*PROBLEM DETAILS:* Nothing but the lines from the top of the following entries through the line with "Given: Close the avatar video dialog" should be printed, exactly as they are.

*RECORDS TO PROCESS:*

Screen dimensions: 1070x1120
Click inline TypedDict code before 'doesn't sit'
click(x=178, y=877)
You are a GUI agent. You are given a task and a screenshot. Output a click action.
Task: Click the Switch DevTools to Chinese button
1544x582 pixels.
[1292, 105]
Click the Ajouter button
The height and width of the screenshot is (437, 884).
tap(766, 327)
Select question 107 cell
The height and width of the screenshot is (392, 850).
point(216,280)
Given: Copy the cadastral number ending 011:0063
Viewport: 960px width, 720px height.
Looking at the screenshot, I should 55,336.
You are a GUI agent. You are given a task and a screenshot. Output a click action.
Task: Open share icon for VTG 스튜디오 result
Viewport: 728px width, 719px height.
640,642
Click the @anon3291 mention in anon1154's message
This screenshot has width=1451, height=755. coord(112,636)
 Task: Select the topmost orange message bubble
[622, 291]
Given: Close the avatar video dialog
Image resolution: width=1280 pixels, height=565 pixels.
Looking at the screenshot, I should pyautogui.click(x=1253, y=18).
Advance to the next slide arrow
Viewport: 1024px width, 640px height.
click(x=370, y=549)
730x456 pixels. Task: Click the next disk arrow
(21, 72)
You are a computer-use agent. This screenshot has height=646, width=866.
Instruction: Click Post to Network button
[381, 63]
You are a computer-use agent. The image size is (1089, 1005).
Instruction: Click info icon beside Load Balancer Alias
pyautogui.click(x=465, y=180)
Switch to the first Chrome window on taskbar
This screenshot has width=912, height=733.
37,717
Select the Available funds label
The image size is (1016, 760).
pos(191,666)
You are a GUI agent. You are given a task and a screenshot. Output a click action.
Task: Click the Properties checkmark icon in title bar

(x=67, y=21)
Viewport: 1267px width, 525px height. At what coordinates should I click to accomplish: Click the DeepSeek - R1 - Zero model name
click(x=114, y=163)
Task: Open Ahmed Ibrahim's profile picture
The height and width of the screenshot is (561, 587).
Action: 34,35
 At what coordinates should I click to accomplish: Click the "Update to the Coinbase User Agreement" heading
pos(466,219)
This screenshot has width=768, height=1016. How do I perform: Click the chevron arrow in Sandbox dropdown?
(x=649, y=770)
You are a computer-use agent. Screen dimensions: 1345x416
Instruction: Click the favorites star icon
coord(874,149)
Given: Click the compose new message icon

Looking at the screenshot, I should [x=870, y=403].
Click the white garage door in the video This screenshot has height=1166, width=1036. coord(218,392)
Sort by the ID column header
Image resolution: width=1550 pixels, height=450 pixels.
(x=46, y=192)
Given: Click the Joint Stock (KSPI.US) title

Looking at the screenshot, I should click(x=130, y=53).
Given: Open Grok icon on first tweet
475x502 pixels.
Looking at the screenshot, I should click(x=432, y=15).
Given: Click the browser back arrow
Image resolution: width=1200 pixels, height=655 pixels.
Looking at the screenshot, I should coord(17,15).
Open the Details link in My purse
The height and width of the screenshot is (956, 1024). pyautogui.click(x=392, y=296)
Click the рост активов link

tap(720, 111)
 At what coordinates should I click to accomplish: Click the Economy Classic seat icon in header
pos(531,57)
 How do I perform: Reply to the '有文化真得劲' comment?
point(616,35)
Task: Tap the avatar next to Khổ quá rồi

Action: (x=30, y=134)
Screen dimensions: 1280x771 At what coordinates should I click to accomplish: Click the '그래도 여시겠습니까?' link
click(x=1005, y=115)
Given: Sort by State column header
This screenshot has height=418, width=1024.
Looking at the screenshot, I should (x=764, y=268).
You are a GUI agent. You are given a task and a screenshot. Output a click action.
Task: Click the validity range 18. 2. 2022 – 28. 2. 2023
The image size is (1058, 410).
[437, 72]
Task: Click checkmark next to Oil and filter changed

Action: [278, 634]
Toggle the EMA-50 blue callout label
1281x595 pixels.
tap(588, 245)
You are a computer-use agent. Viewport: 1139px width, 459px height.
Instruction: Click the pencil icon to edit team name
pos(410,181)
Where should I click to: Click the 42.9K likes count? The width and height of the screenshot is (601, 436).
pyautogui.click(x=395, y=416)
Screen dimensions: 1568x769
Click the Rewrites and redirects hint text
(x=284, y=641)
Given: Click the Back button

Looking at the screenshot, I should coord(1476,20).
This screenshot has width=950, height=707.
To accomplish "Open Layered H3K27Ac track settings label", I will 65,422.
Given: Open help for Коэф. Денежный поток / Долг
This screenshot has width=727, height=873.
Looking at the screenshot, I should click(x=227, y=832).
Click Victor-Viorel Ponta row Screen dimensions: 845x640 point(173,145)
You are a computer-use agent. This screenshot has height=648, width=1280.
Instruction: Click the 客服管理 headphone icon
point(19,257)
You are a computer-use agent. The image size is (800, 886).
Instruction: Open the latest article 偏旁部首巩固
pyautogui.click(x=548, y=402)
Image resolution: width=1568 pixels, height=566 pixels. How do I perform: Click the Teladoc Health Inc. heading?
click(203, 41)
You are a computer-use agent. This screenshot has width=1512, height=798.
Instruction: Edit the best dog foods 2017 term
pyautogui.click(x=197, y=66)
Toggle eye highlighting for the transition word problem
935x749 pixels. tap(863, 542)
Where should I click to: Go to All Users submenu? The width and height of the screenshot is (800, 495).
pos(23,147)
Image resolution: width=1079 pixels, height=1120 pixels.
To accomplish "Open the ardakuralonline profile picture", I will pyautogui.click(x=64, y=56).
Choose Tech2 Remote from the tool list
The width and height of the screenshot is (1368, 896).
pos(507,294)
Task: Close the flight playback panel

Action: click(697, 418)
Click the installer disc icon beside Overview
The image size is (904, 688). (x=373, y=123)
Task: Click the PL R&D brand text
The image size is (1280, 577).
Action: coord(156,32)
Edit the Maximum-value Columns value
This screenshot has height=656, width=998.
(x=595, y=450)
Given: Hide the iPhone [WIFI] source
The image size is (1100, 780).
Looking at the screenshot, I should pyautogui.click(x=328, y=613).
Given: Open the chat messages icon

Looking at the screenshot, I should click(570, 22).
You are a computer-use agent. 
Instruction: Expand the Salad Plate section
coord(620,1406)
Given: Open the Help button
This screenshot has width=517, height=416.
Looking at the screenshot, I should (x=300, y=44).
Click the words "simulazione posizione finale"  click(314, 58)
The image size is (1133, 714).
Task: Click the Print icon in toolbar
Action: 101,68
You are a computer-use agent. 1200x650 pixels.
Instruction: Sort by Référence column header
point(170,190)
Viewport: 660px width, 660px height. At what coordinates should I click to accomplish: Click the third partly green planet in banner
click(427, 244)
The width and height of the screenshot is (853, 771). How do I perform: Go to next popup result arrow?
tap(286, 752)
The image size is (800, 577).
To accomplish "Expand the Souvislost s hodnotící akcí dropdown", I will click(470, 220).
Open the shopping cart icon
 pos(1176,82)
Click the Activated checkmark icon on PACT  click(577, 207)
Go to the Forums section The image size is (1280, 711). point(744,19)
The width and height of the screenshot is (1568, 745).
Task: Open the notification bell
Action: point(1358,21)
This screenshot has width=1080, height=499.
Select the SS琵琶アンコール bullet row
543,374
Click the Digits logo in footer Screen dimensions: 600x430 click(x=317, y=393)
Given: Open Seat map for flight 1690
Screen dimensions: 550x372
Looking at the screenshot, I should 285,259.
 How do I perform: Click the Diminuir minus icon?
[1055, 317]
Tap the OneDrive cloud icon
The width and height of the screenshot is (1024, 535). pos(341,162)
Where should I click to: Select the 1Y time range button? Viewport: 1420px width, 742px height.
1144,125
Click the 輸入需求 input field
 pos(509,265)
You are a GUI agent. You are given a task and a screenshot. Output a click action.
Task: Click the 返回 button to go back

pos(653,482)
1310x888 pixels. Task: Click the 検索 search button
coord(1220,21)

*ANSWER FOR THE TASK:*
Screen dimensions: 1070x1120
Click inline TypedDict code before 'doesn't sit'
click(x=178, y=877)
You are a GUI agent. You are given a task and a screenshot. Output a click action.
Task: Click the Switch DevTools to Chinese button
1544x582 pixels.
[1292, 105]
Click the Ajouter button
The height and width of the screenshot is (437, 884).
tap(766, 327)
Select question 107 cell
The height and width of the screenshot is (392, 850).
point(216,280)
Given: Copy the cadastral number ending 011:0063
Viewport: 960px width, 720px height.
Looking at the screenshot, I should 55,336.
You are a GUI agent. You are given a task and a screenshot. Output a click action.
Task: Open share icon for VTG 스튜디오 result
Viewport: 728px width, 719px height.
640,642
Click the @anon3291 mention in anon1154's message
This screenshot has width=1451, height=755. coord(112,636)
 Task: Select the topmost orange message bubble
[622, 291]
Given: Close the avatar video dialog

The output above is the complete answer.